Tasks to perform —
**A)** Translate this sentence from the biography of Christian of Nassau-Dillenburg into Spanish: "His parents were Henry, Prince of Nassau-Dillenburg (1641-1701) and his wife Duchess Dorothea Elizabeth of Legnica."
**B)** Write the next part of the biography of Christian of Nassau-Dillenburg, picking up after its final sentence.

- Born: 12 August 1688 Dillenburg Castle
- Died: 28 August 1739 (aged 51) Straßebersbach, now part of Dietzhölztal
- Spouse: Isabella Charlotte of Nassau-Dietz
- House: House of Nassau-Dillenburg
- Father: Henry, Prince of Nassau-Dillenburg
- Mother: Dorothea Elizabeth of Legnica

= Christian, Prince of Nassau-Dillenburg =

Christian, Prince of Nassau-Dillenburg (12 August 1688 at Dillenburg Castle - 28 August 1739 in Straßebersbach, now part of Dietzhölztal) was the last ruler (i.e. Fürst) of Nassau-Dillenburg from the line that had started in 1606 with George, Count of Nassau-Dillenburg.

== Life ==
His parents were Henry, Prince of Nassau-Dillenburg (1641-1701) and his wife Duchess Dorothea Elizabeth of Legnica.

After his parents died, his older brother William II took up Christian's education. Christian and his Hofmeister, Gustav von Moltke, were sent to Leiden, where Christian enthusiastically studied mathematics at the local university.

Dataset excerpt —
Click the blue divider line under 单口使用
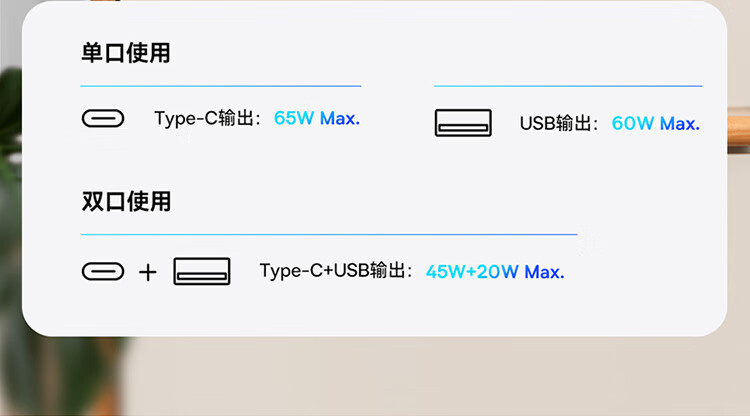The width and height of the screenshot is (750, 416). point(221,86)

Answers provided —
**A)** Sus padres fueron Enrique, príncipe de Nassau-Dillenburg (1641-1701), y su esposa, la duquesa Dorotea Isabel de Legnica.

**B)**
In 1708, Christian joined the Dutch army as a major. On 16 April 1711, he was promoted to colonel. He fought with distinction in the Dutch against the French during the War of the Spanish Succession. After the 1713 Treaty of Utrecht, he returned to Germany and resided in Hadamar. In 1711, Francis Alexander, the last Prince of Nassau-Hadamar had died and his territory had been divided among the surviving Ottonian lines of Nassau: Nassau-Dietz, Nassau-Dillenburg and Nassau-Siegen.

In 1724, his brother William II died without a male heir and Christian inherited Nassau-Dillenburg.

In 1731, Prince Frederick William II of Nassau-Siegen died. With his death, the Calvinist line of Nassau-Siegen died out. Initially, the rule of Nassau-Siegen was taken of by Emmanuel Ignaz (1688-1735), a younger half-brother of William Hyacinth, who had been deposed in 1707. After Emmanuel Ignaz died in 1735, Nassau-Siegen was divided by the remaining Ottonian lines: Nassau-Dietz and Nassau-Dillenburg. As head of the Ottonian branch, Christian concluded an inheritance treaty in 1736 with Charles August, the head of the Walram line: if one of the line were to die out in the male line, the other line would inherit their possessions.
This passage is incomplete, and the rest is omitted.